Hint: Join products and categories on category_id. Use TRIM with concatenation or nested CASE statements to build the missing_fields string. Filter with WHERE to only return rows with at least one NULL among the three columns.
Solution
SELECT p.product_id, p.product_name, cat.category_name, p.price, p.cost_price, p.sku, TRIM( CASE WHEN p.price IS NULL THEN 'price, ' ELSE '' END || CASE WHEN p.cost_price IS NULL THEN 'cost_price, ' ELSE '' END || CASE WHEN p.sku IS NULL THEN 'sku' ELSE '' END, ', ') AS missing_fields FROM products p JOIN categories cat ON p.category_id = cat.category_id WHERE p.price IS NULL OR p.cost_price IS NULL OR p.sku IS NULL ORDER BY p.product_id;
Frequently Asked Questions

NOT NULL is a column constraint that prevents NULL values from being inserted or updated into that column. The database will reject any operation that tries to leave that column empty.

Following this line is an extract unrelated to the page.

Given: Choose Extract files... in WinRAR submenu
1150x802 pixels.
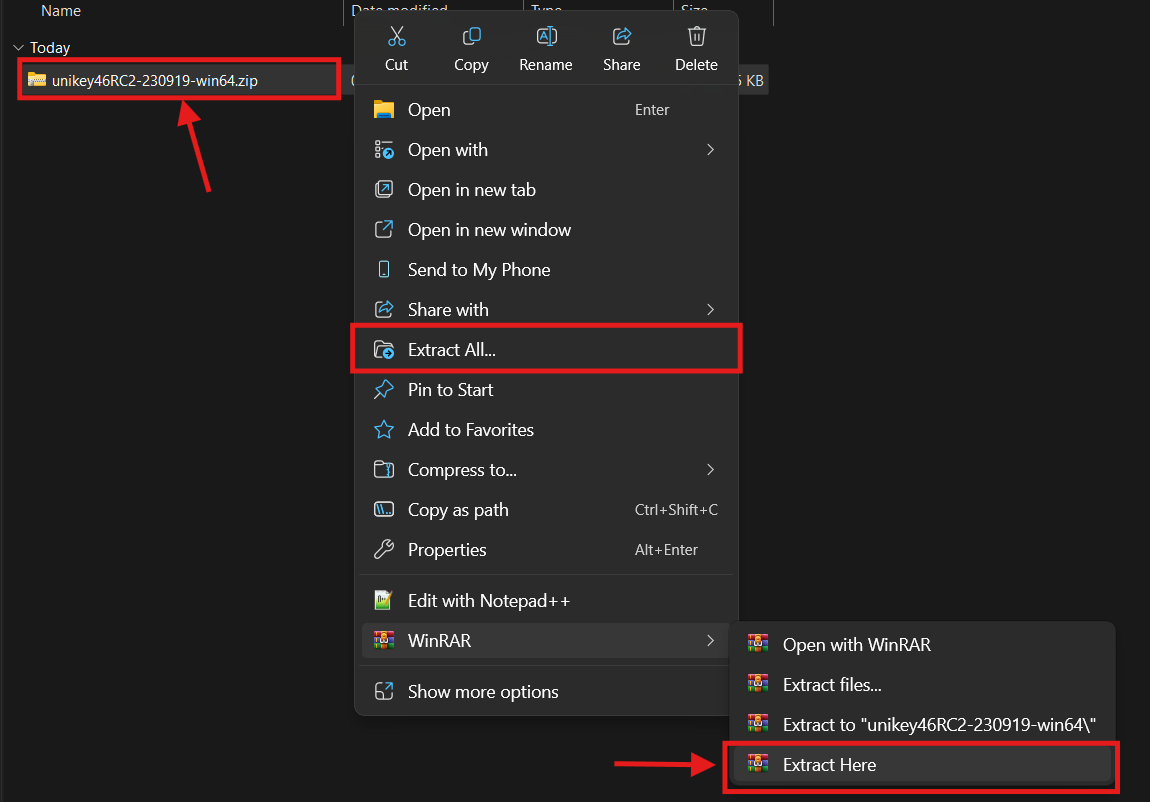Looking at the screenshot, I should 832,685.
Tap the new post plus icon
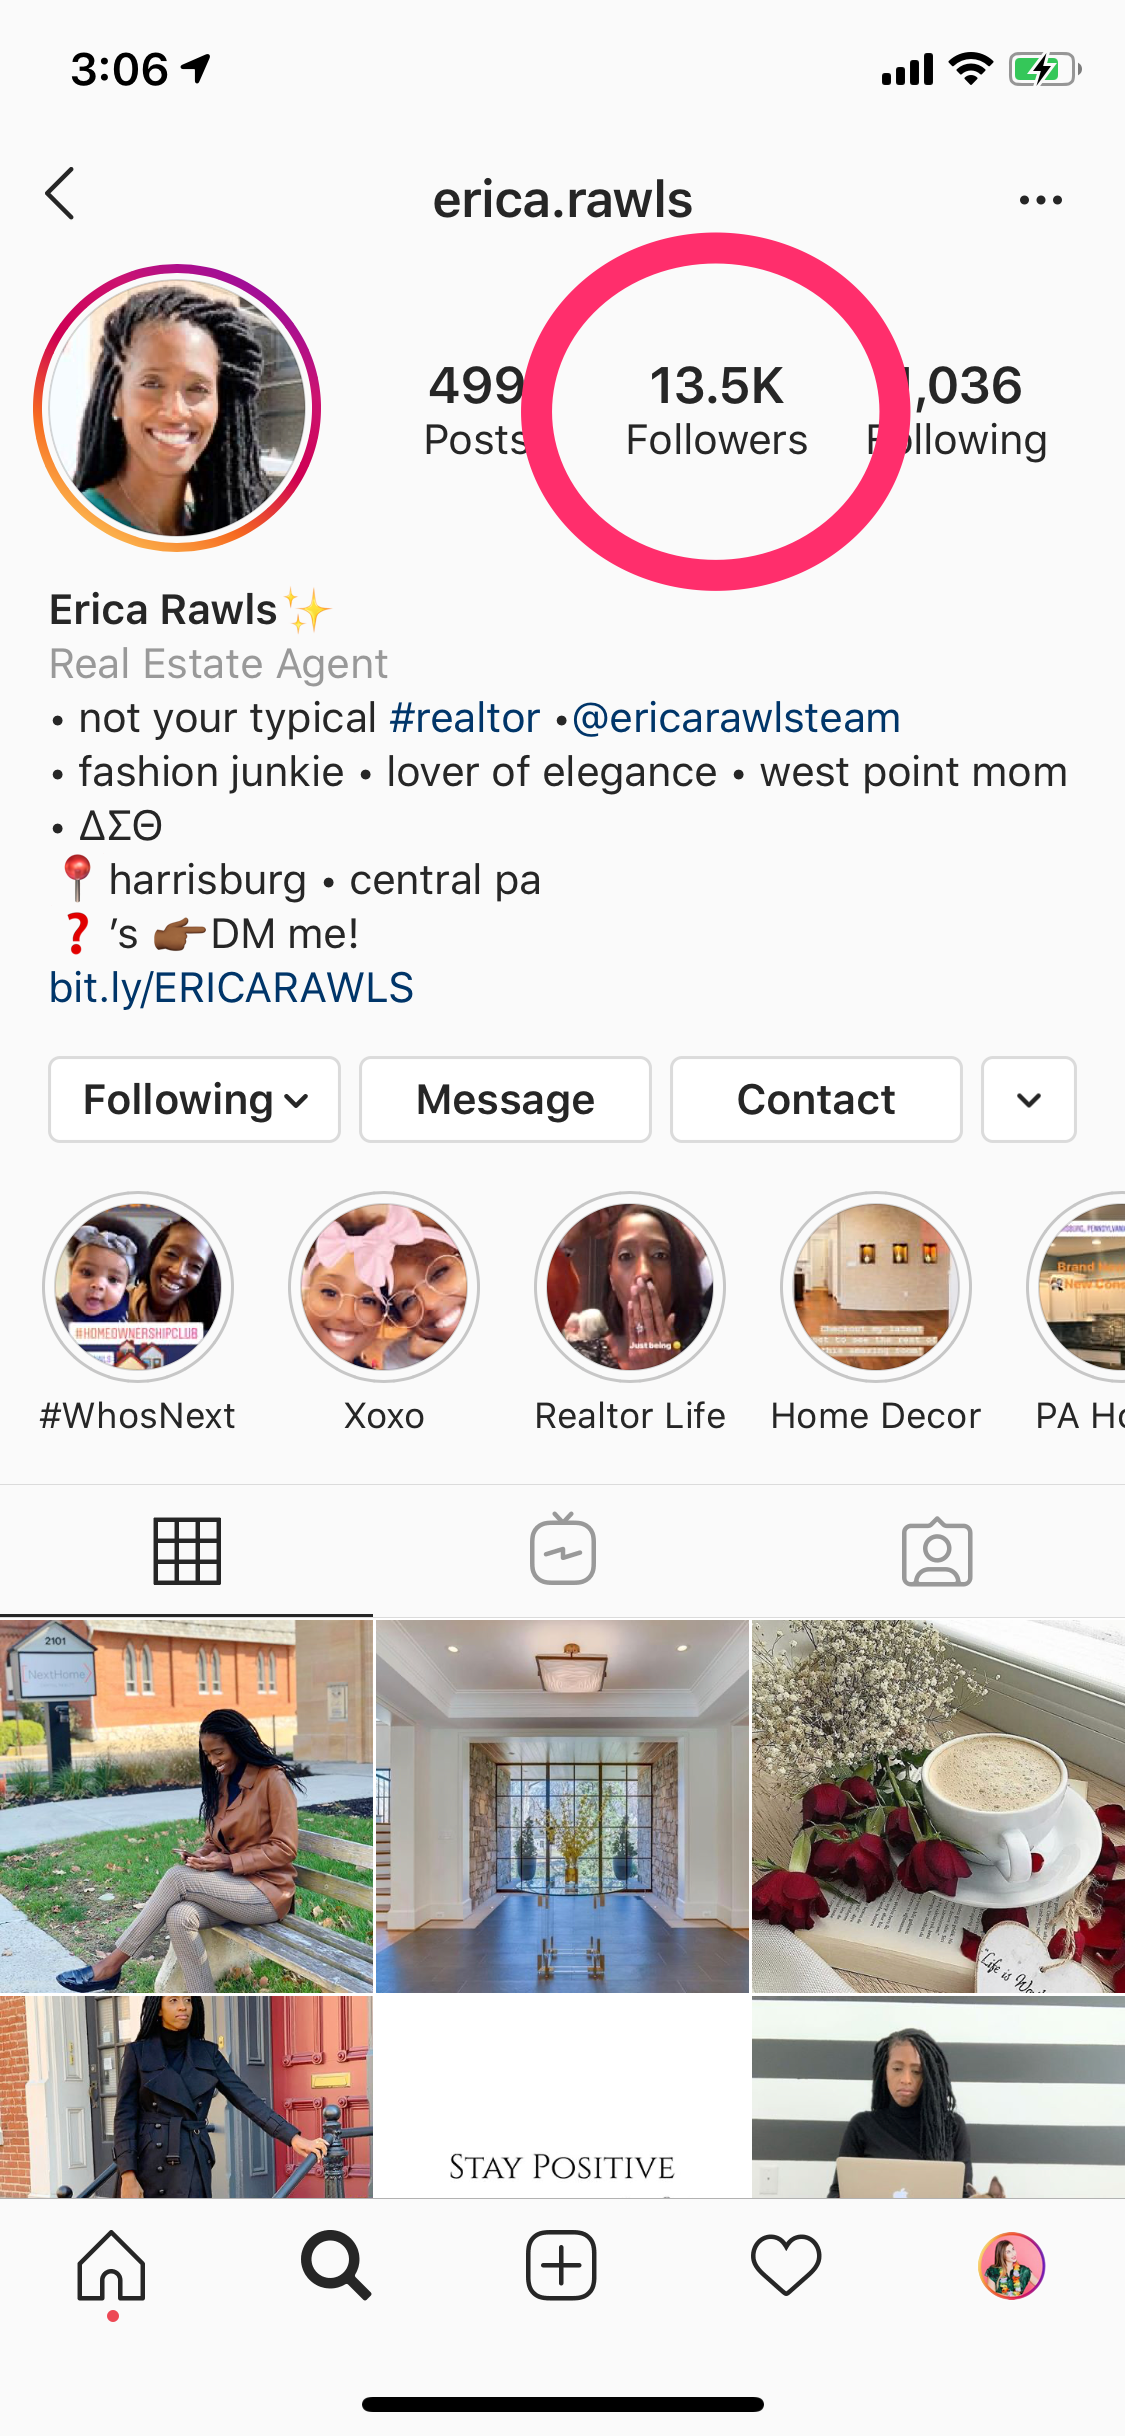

In most databases you use ALTER TABLE to modify the column definition. SQLite has limited ALTER TABLE support and usually requires recreating the table to add or remove constraints.

NOT NULL rejects the row if no value is provided. DEFAULT supplies an automatic value when none is given, which satisfies a NOT NULL constraint without requiring the caller to supply the value.

It can, because the database knows the column will never be NULL and can skip certain null checks during query planning. The bigger benefit is data quality and predictable query results.